I assume with HDMI that MS and Sony will have been able to get feedback on connected devices ...? If so, would be interesting to know just what the spread of display devices is.
 
Right, so this idea's popped up in the next generation hardware thread and a couple of others, and it's a very straightforward one: launch the base and high end consoles at the start of the generation.

I'm of the opinion that this should happen, because I'm not convinced that 3 or 4 years brought much to the table of this generation's mid-gen consoles. At least, not much that couldn't be solved by a better cooling solution. 3 or 4 years of developer experience is more valuable IMO.

There are arguments for and against, from all kinds of perspectives, and I'd like to read some.

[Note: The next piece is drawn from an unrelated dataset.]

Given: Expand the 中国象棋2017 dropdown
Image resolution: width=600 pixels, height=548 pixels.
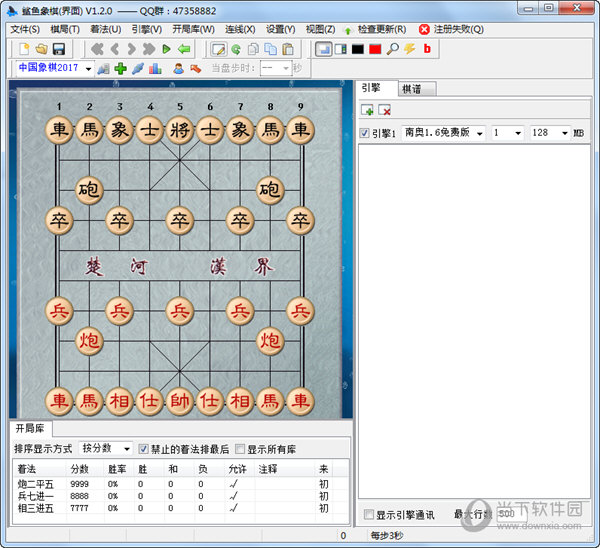Looking at the screenshot, I should coord(88,68).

Personally, I'd like to see a base console at $350 for quick mass market appeal, and a $700 beast. I think it targets the broadest possible range of players, with streaming taking care of the bottom end.

Everyone else?

Lockart hold back Nextgen Development, Multiplattformgames on Scarlett does not look like good as PS5 Exclusives.If Microsoft really pulls through Lockhardt and demands that the scrap have to be supported, then they get 720p 30FPS and mud textures. Otherwise you have no chance against PS5 Exclusives. Whoever came up with that has gone mad.That would still be on the Distaster scale via Always Online and Xbox One Kinect bundling.RAM is not easy to scale. The Min-Spec has a huge impact on the level of detail and gameplay.Even the 16GB are ridiculous for next-gen. If Microsoft really pulls through Lockhardt, we have practically no progress for multi-platform games.The only thing that can be easily scaled down are pools for textures and geometry. But that's only maybe half of the memory. So that I don't have to cut corners when you have to support Lockhardt, it shrinks to almost zero. That's why I say yes, then there's 720p and lowest detail for the scrap heap. Whoever buys this is his own fault. As if the Xbox One wasn't a lesson enough.There is no easy RAM scalability. Does not exist. If Lockhardt has to be supported, cuts have to be made for all other consoles. And massive. There is no extra sausage in content production. The times are long gone.
 
I don't think MS would have a lower end SKU if it somehow directly compromised the main machine's abilities to deliver competitive performance against the PS5. Whereas a jump from 1080p to 4K generally requires a 4x jump in GPU capability on all fronts to guarantee the same frame rates, I don't think Lockhart would be anything less than half as capable as Scarlett in order to minimize any compromises going from targeted 4K to targeted 1080p. Plus it would be weird to have a "nextgen machine" with less GFLOPS than the XboneX, regardless of RDNA2 efficiencies vs GCN and different resolution targets. It would be readily capable of running XboneX titles at their native res as well for BC.
 
We have two dies version:
- One Binned Soc to rule them all with power
- One Faulty Soc to find them with the right performance/price ratio

But the final purpose is One Pay Service to bring them all and in the Live bind them.

The binning strategy is nice, but it's pricey and can't react to the market response.

But what if I told you that you can both have the smaller cheap soc plus the huge soc, and still recycling the faulty huge soc in the cheap series?

No waste + flexibility.
Oh my Gooooooooooooooooooooooooooood!